» THE TASK
Exactly the lines below from the one with "The width and height of the screenshot is (1268, 623)." up to and including the one with "Given: Open the Profile settings entry" make up the answer, with nothing else added.

Dataset entries:
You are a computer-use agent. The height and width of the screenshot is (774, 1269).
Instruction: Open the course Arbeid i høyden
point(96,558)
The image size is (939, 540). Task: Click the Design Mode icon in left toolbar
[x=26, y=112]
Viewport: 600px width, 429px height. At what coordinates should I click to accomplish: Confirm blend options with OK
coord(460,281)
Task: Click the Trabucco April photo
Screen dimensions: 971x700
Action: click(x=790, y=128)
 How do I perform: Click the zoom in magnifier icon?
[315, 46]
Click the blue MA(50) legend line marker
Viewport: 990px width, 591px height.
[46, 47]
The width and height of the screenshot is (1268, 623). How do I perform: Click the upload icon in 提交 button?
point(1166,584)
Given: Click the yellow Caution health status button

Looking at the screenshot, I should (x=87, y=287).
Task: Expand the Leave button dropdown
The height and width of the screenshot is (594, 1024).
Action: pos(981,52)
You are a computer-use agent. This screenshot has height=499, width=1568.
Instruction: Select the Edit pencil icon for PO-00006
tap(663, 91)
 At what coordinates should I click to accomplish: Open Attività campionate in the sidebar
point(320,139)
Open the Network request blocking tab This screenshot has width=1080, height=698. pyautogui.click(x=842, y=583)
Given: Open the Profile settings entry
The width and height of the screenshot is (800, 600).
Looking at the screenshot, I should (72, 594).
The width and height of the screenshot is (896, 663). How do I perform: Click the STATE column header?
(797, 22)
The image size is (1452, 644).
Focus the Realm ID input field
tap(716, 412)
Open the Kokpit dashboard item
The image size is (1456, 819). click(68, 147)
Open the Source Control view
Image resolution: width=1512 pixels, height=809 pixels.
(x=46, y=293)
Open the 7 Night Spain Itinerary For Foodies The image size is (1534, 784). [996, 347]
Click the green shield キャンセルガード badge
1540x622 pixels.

» EXERCISE RESULT
The width and height of the screenshot is (1268, 623). How do I perform: Click the upload icon in 提交 button?
point(1166,584)
Given: Click the yellow Caution health status button

Looking at the screenshot, I should (x=87, y=287).
Task: Expand the Leave button dropdown
The height and width of the screenshot is (594, 1024).
Action: pos(981,52)
You are a computer-use agent. This screenshot has height=499, width=1568.
Instruction: Select the Edit pencil icon for PO-00006
tap(663, 91)
 At what coordinates should I click to accomplish: Open Attività campionate in the sidebar
point(320,139)
Open the Network request blocking tab This screenshot has width=1080, height=698. pyautogui.click(x=842, y=583)
Given: Open the Profile settings entry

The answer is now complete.